The desire for revenge, blood, and destruction did not bring back the dead, nor the living.
I know that many think that this is a war of revenge. I do not see it that way. I see it as a preventative war — not revenge for Oct 7th but prevention of the anticipated future Oct 7ths. We can debate this interpretation. But was this the time? Especially since no discussion was invited or possible. He was on stage lecturing to a ‘captive’ audience whose only recourse, if they felt disgust, was to leave. And why should anyone be made to feel that way at a ceremony in commemoration of the Holocaust?
As descendants of Holocaust survivors, who, together with other pioneers, established the Jewish state, we must ensure that the memory of the Holocaust, the processes that led to it, the legal and ethical justifications given to it, and the silence that accompanied it, all serve as a warning sign to the entire world, and to us as well, for what we will remember and be careful of.
Along with the great ethical obligation, we also have an individual obligation, to each and every one of the survivors, to remember the heroism. We owe each and every one of them, those who are with us to this day and those who are no longer with us, an enormous and priceless moral debt. Not only for your very survival and your inconceivable choice to return to life from the depths of darkness, but also for your efforts to establish a city and a country, and your struggle over the years for its security and physical and moral resilience.
We must remember and remind ourselves of this debt every day of the year, and continue to build a country that you will be proud of and that will be worthy of your legacy. A country that symbolizes your spirit in its ethical choices.

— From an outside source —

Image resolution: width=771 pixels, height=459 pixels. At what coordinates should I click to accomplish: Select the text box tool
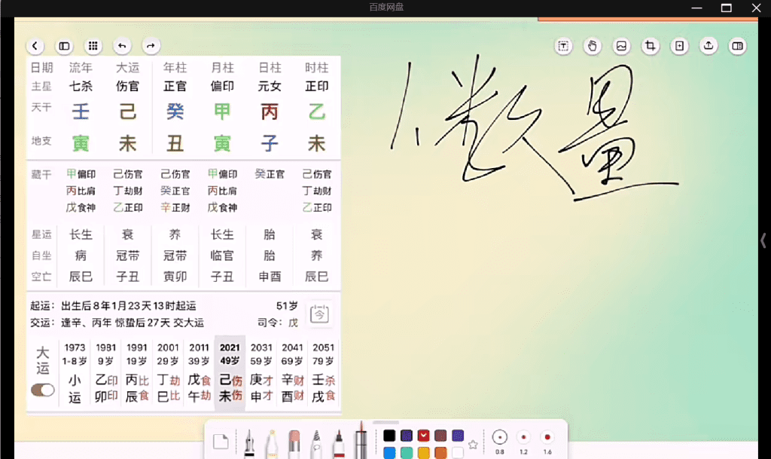point(563,46)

This is our duty, we did not choose it, it chose us.
We will return to building and developing the State of Israel as a model society that will be the best home for our children and for future generations. A strong home: morally, security-wise, socially. A country that will always be a light for the Gentiles and for the Jews.
We will “return to?” As if this current period of time is disconnected from and has nothing to do with our continuing efforts to build and develop our State. I think the current discord among us — our current low degree of tolerance for differences of opinion, our deeply felt investment in the arguments, each from his or her own sense of justice, morality, ethics, etc. — comprise growing pains as we move into the next stage of growth.
We all want Israel to be a model society and best home for our children and their children. We all want it to be strong and moral and just. We see different ways of achieving that and it is perfectly legitimate to debate these different ways if we keep in mind that we all want Israel to be the best she can be. But why raise, on Holocaust Remembrance Day Eve, the triggering issue of our disagreement over how to handle the current war ? And why raise it using such language that makes it seem as if he is drawing a parallel between the IDF and the Nazis?
And it is no less important to continue to pass on the torch of memory from generation to generation. To remember the past in order to work to correct the future, to know how to recognize the moment when we must not stand idly by. This is our duty to the murdered, this is our commitment to the survivors, this is our promise to Yosef Wiener as well.
May the memory of the victims of the Holocaust be blessed forever and ever.
When Kochavi’s speech drew condemnation, he retorted by claiming that his critics were distracting people from the fact that there are still 59 hostages in Hamas captivity. That is no different from accusing those who think it is wrong to end the war now care nothing about the remaining hostages. That is emotional manipulation. It is hitting below the belt. It is taking the high road. And it is wrong. Just simply wrong.
And it is never okay to hint even ever-so-slightly that the IDF is comparable to the Nazis. Because there is no comparison.
Could Amir Kochavi, Hod Hasharon’s mayor, not just have kept in the powerful parts of his speech and discarded the pieces that distracted from them?